**Exercise:** Would you return exactly the lines below from the line with "The width and height of the screenshot is (1040, 476)." through the line with "Viewport: 1203px width, 963px height.", both included, and nothing else, leaving out the pictures?

**Input records:**
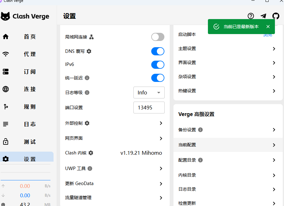Expand the 主题设置 row
Screen dimensions: 284x206
[228, 49]
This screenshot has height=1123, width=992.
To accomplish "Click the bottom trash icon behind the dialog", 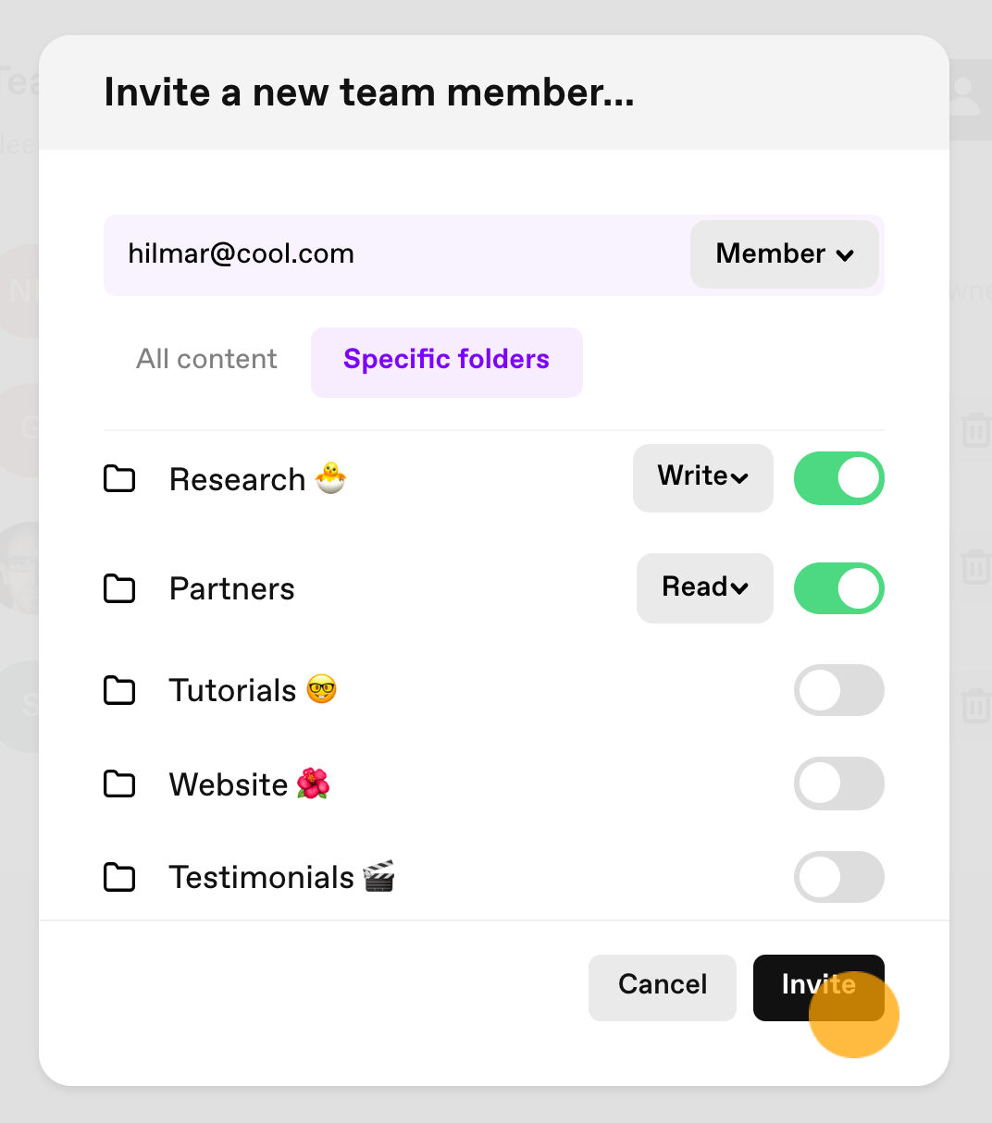I will click(x=975, y=706).
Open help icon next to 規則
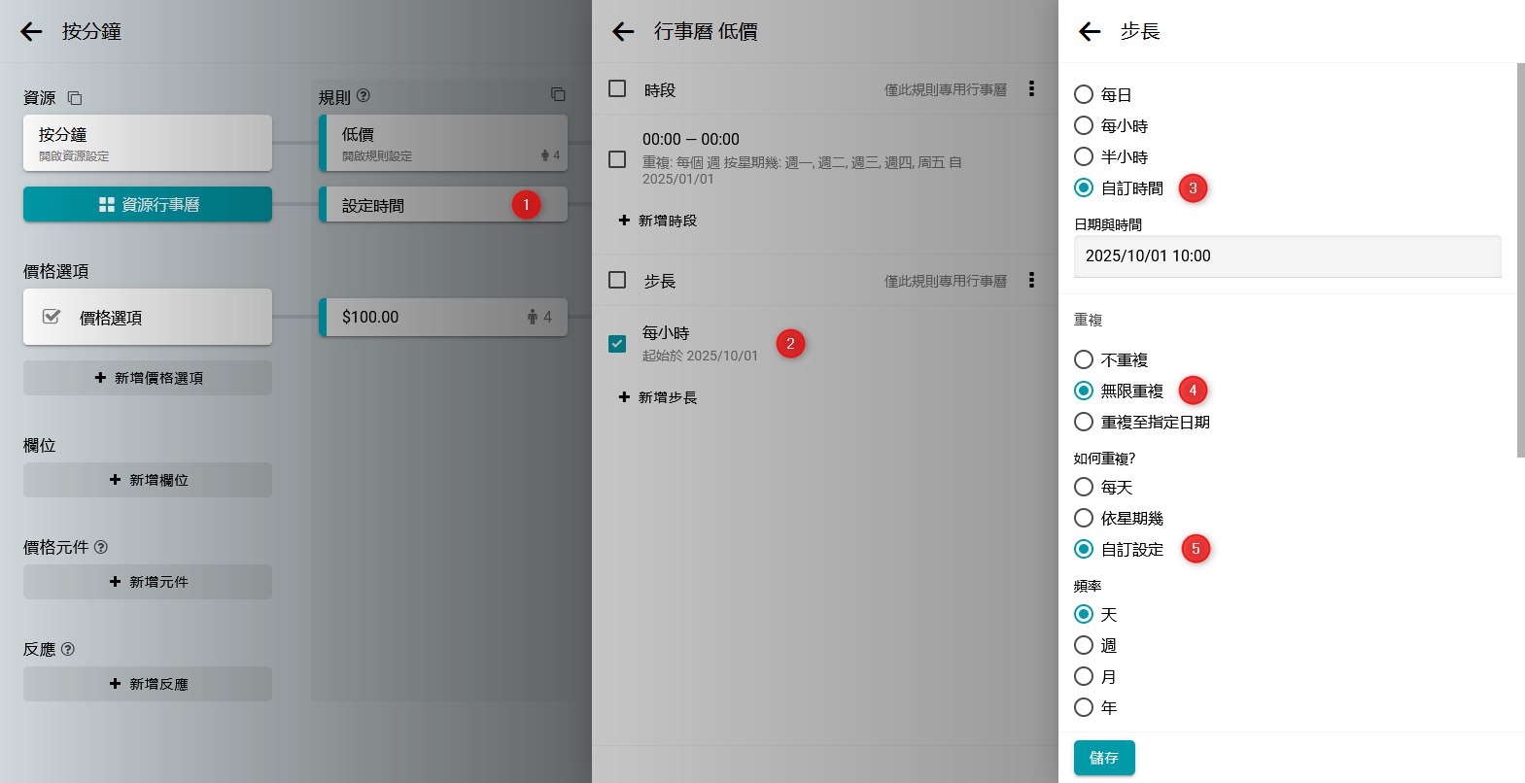Image resolution: width=1525 pixels, height=783 pixels. tap(364, 96)
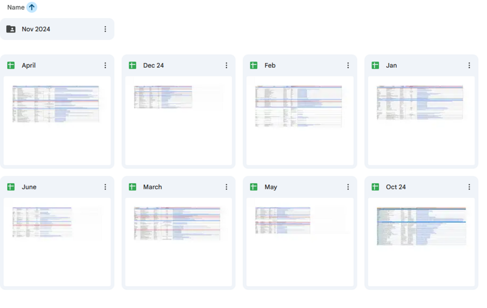Reverse sort direction with the arrow icon
The width and height of the screenshot is (487, 308).
pos(31,7)
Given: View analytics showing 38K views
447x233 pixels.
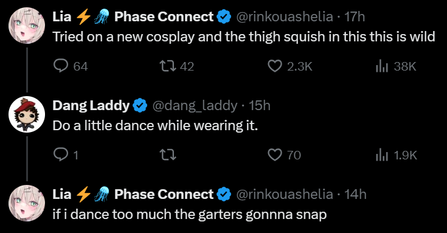Looking at the screenshot, I should coord(382,66).
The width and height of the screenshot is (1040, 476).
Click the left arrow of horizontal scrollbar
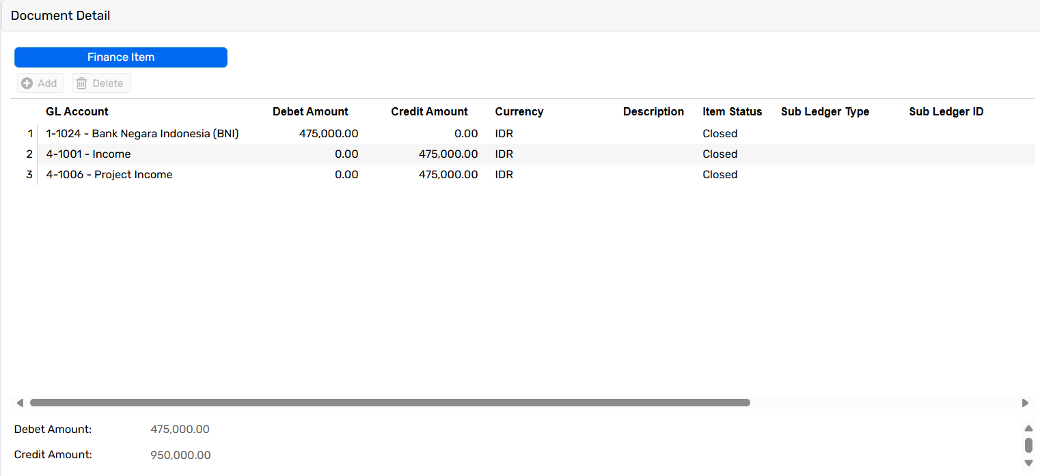pos(20,403)

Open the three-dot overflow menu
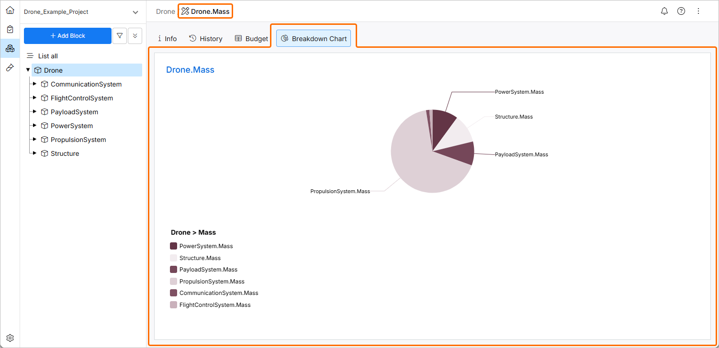tap(698, 11)
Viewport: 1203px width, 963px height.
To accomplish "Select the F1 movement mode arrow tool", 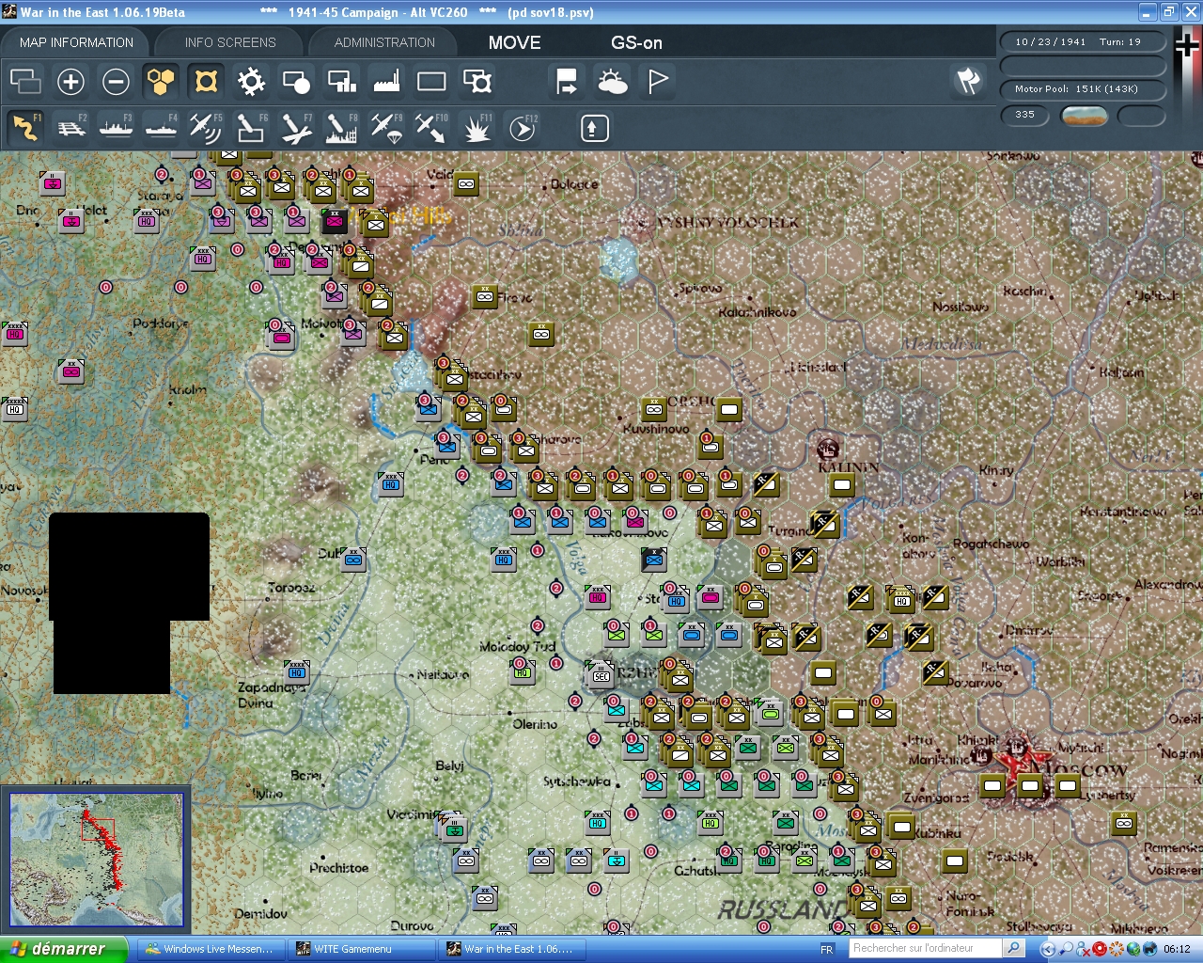I will tap(25, 128).
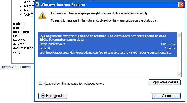The width and height of the screenshot is (187, 103).
Task: Click scrollbar down arrow in error list
Action: pos(179,74)
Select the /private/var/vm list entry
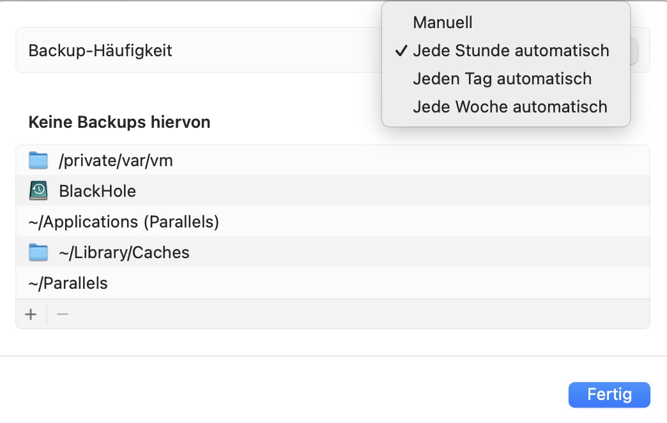The image size is (667, 423). tap(333, 160)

**Output below:**
The width and height of the screenshot is (1040, 476).
Click the left arrow of horizontal scrollbar
pos(20,403)

Open the three-dot overflow menu
tap(698, 11)
Viewport: 1203px width, 963px height.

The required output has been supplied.